Après avoir dégonflé ses airbags, le module de surface, en forme de trièdre se déploie, libérant le rover.

Cette configuration a deux inconvénients. Elle a semble-t-il montré ses limites en terme de masse, de sorte que le prochain rover de la NASA, le Mars Science Laboratory (2009) n'utilisera pas ce système pour atterrir sur Mars. Elle nécessite également une protection accrue tout autour du rover, 'à l'intérieur' des airbags, ce qui requiert une structure limitant d'autant la charge utile.

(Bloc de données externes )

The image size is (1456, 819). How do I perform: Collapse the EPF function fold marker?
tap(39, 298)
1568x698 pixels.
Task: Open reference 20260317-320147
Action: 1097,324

Elle reste toutefois la préférée de l'ESA : on sait qu'elle marche ! Ce qui est capital pour le succès de la mission.

Configuration Vented airbag

L'alternative étudiée par l'ESA dit 'configuration Vented airbag' repose également sur l'utilisation de boudins gonflables mais utilisés de façon différente. Il s'agit d'utiliser un boudin en forme de tore ou de beignet (doughnut) sous l'engin qui le protégerait de l'impact contre la surface en absorbant l'énergie du choc, puis se dégonflerait progressivement. Ce système s'inspire des systèmes utilisés par les militaires pour larguer des charges lourdes depuis un avion.

Cette configuration nécessite toutefois l'utilisation d'un système de contrôle en attitude (en rotation) de l'atterrisseur qui garantisse que la structure porteuse du rover soit bien horizontale, au moment de son atterrissage, avec une vitesse transverse minimale. L'intérêt de cette configuration, c'est qu'elle autorise l'emport d'une charge utile un peu plus importante. L'inconvénient majeur, c'est qu'on ne lui connaît aucune application spatiale jusqu'ici et que l'on doit s'assurer de la validité du concept.

Le choix d'une Ariane 5 ?

En ce qui concerne le lanceur, l'ESA a pour l'instant le choix entre un lanceur russe Soyouz et une Ariane 5, nettement plus chère. Nous avons déjà vu que l'utilisation d'un lanceur Soyuz compromet une bonne partie du retour scientifique de la mission, en limitant drastiquement la charge utile scientifique que le Rover est capable d'emporter.

Dans la configuration la plus onéreuse, la puissance d'Ariane 5 permet d'envisager l'emport d'une plate-forme d'atterrissage plus grande et partant de là d'un module de descente également plus grand, ce qui permet de porter la charge utile Pasteur nominale à 16,5 kg et d'envisager sérieusement l'installation du Paquet Geophysique GEP (20 à 30 kg, suivant les configurations de charge utile retenues) répartis sur la plate-forme d'atterrissage.

Mais, ce n'est pas tout. L'autre avantage d'utiliser une Ariane 5 c'est bien entendu que la fusée pourrait également emporter un orbiter. Cet orbiteur, de type 'Mars Express' ou un peu plus petit, servirait alors de relais de communication entre le Rover et la Terre, ce qui permettrait de s'affranchir de la NASA qui en l'état fournira à l'ESA des fenêtres de communication entre le rover et la sonde Mars Reconnaissance Orbiter.

Mieux encore, l'orbiter ne sera pas seulement utilisé comme relais. Il serait également possible d'installer une suite d'instruments orbitaux d'environ 30 kg.

Mais tout indique que le choix de l'Agence sera avant tout dicté par des considérations financières ; le choix difficile qui se profile est le suivant : soit une mission basée sur un lanceur Soyouz, ce qui impliquera des révisions déchirantes en termes de retour scientifique, soit une mission basée sur un lanceur plus lourd, ce qui implique de retourner auprès des ministres des pays concernés pour quémander un surcroît de financement. Dans ce cas, l'ESA ne pourra probablement pas se passer du soutien de l'Allemagne et de la France, très impliquées dans le paquet géophysique.